▶ **Text segment**:
__________________________________________________

5.1.4 Branch-and-bound

We propose a branch-and-bound (B &B) algorithm inspired by Altmeyer et al. (2016). Our branching strategy consists of allocating the cache to one task at a time. The initial node of the B &B generates all possible cache partitions for the first task, creating a branch for each partition. The algorithm then expands these branches by generating all possible cache partitions for the current task in the current node. A solution is considered valid when the cache partition of all tasks has been specified and the resulting task set is schedulable.

To reduce the number of partial solutions to be explored, we propose a pruning strategy that checks the schedulability of each partial solution under an optimistic assumption that each not yet specified task partition equals the current remaining cache segments. If the task set is not schedulable under this assumption, the current partial solution is pruned. Additionally, once a valid solution is found, we update the available cache to be one segment lower than the best-so-far cache usage \(m^*\) to further improve the pruning efficiency. The algorithm terminates if an optimal solution has been found or an upper limit of schedulability test invocations \(\eta _{max}\) has been reached.

The property of the sustainability (Burns and Baruah 2008) of the schedulability test together with the assumption that the execution times are monotonically non-increasing with the number of cache segments is exploited to reduce the number of test invocations (Altmeyer et al. 2016). If tasks from \(\tau _1\) to \(\tau _{i-1}\) are deemed schedulable under cache allocation \(s^{(i-1)}\), then they will remain schedulable under any cache allocation with greater or equal cache partitions. Moreover, for fixed-priority scheduling, as tasks \(\tau _1\)-\(\tau _{i-1}\) response times do not depend on lower-priority tasks \(\tau _{i}\)-\(\tau _n\), tasks \(\tau _1\)-\(\tau _{i-1}\) do not have to be tested when branching adds a new partition for task \(\tau _i\). In the case of EDF scheduling, we use the same technique as in GLS to avoid unnecessary computation by resuming the schedulability test from \(t_x\) (i.e., the time instant where the previous test fails) if the task set was previously unschedulable, and now each task has a larger or equal task allocation.

__________________________________________________

▶ **Collected material**:
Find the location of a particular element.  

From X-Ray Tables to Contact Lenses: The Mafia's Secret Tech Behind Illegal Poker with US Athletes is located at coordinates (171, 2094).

__________________________________________________

▶ **Required work**:
a) Answer these questions about the branch-and-bound section, one answer per line:
(i) How many tasks does the branching strategy allocate cache to at a time?
(ii) After a valid solution is found, to what value is the available cache updated?
(iii) Under EDF scheduling, from what time instant is the schedulability test resumed?
b) Continue the branch-and-bound section, starting right after its final sentence.

▶ **Per-task outputs**:
a)
(i) One task at a time.
(ii) One segment lower than the best-so-far cache usage m*.
(iii) From t_x, the time instant where the previous test fails.

b)
Algorithm 2
figure g

Cache usage minimization using B &B

The detailed procedures of the proposed B &B can be found in Algorithm 2. It defines a recursive function minimize_cache, which takes a partial solution \(s^{(i-1)}\) containing the cache partitions of the first \(i-1\) tasks as input and outputs the best-so-far solution \(s^*\) with its cache usage \(m^*\). Lines 2-3 check whether the upper limit of the schedulability test invocations has been reached. Lines 4-7 check if the current solution is a complete solution containing the cache partitioning of all tasks. For a complete solution, it checks its schedulability and updates the best-so-far cache usage if it is schedulable. In line 6, \(\sum s^{(n)}\) computes the total number of cache segments used by solution \(s^{(n)}\). Line 8 updates the number of remaining cache segments \(m'\) according to the current best-so-far solution. Lines 9-10 implement the pruning strategy to discard the partial solution if it cannot be schedulable even with the optimistic assumption. Lines 11-15 implement the branching strategy starting from the first task with the least cache partition. The function next_corner_point(\(\tau _i\)) gives the next cache partition size for which the worst-case execution time of task \(\tau _i\) drops (see Example 5.1). In lines 17–18, the algorithm initializes \(s^*, s^{(0)}\) and invokes the recursive function to minimize cache usage.

Fig. 2
figure 2

Execution time vs cache size for sift-vga

Example 5.1

Fig. 2 shows the execution time of sift-vga program from the CortexSuite benchmarks (Thomas et al. 2014) (see Sect. 6.1 for more details) as a function of cache size partition size ranging from 0 to 512 KB with a step of 32 KB. The original curve (blue color) is comprised of 17 points. It can be easily seen that many of these points are redundant. Indeed, the execution time does not decrease continuously, but stays at a constant level until a certain point when it falls down as the cache partition becomes large enough to hold the next important data structure (Bienia et al. 2008). The corner points leading to a decrease in execution time are marked in red in Fig. 2.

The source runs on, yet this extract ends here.